(Saved data entries)

- - -

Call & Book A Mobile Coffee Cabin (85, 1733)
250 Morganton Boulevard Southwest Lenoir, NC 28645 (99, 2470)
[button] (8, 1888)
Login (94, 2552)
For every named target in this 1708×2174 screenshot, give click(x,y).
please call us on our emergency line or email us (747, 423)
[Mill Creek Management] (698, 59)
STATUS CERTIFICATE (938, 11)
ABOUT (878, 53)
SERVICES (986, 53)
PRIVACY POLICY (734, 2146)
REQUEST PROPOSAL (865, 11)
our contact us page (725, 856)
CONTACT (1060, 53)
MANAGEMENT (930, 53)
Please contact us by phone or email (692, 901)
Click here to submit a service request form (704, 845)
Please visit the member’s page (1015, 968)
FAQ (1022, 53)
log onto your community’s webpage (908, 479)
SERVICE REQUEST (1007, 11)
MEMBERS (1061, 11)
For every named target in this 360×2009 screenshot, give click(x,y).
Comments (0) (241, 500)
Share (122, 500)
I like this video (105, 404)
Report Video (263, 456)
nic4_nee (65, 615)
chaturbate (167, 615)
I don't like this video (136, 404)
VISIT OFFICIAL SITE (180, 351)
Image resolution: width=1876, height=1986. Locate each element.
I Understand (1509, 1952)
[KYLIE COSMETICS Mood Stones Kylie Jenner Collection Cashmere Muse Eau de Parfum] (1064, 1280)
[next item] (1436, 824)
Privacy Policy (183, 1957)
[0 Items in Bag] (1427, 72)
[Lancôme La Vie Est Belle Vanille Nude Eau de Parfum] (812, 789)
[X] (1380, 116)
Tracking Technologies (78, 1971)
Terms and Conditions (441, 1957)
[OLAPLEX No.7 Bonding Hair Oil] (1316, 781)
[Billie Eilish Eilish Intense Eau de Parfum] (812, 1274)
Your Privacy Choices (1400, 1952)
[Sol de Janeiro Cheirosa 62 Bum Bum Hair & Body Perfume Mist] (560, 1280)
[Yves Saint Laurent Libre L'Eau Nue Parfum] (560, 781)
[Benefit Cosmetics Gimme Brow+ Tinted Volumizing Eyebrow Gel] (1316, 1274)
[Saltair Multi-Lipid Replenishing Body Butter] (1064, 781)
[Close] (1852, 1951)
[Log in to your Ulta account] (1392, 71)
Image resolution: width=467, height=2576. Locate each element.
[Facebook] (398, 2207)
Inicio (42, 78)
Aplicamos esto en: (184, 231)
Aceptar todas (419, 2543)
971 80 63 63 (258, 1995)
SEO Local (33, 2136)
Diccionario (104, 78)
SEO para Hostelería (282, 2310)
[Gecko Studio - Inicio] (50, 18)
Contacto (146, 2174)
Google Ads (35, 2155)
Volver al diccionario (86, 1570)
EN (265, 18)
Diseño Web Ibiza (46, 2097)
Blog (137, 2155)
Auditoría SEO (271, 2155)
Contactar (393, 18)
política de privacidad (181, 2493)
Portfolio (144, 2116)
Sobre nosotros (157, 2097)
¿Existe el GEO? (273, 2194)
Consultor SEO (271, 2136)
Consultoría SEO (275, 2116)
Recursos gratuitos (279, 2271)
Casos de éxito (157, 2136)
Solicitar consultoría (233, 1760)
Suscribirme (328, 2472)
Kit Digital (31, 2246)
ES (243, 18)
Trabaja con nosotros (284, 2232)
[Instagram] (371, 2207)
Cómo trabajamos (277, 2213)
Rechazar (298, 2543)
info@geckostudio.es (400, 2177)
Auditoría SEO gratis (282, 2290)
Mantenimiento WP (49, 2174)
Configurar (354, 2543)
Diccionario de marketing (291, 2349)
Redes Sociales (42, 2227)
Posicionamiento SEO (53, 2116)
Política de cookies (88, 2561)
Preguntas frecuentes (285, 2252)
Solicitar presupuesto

- - -

**Task directions**.
From the entries above, collect every line with the string "Auditoría" in it.

**Result**.
Auditoría SEO (271, 2155)
Auditoría SEO gratis (282, 2290)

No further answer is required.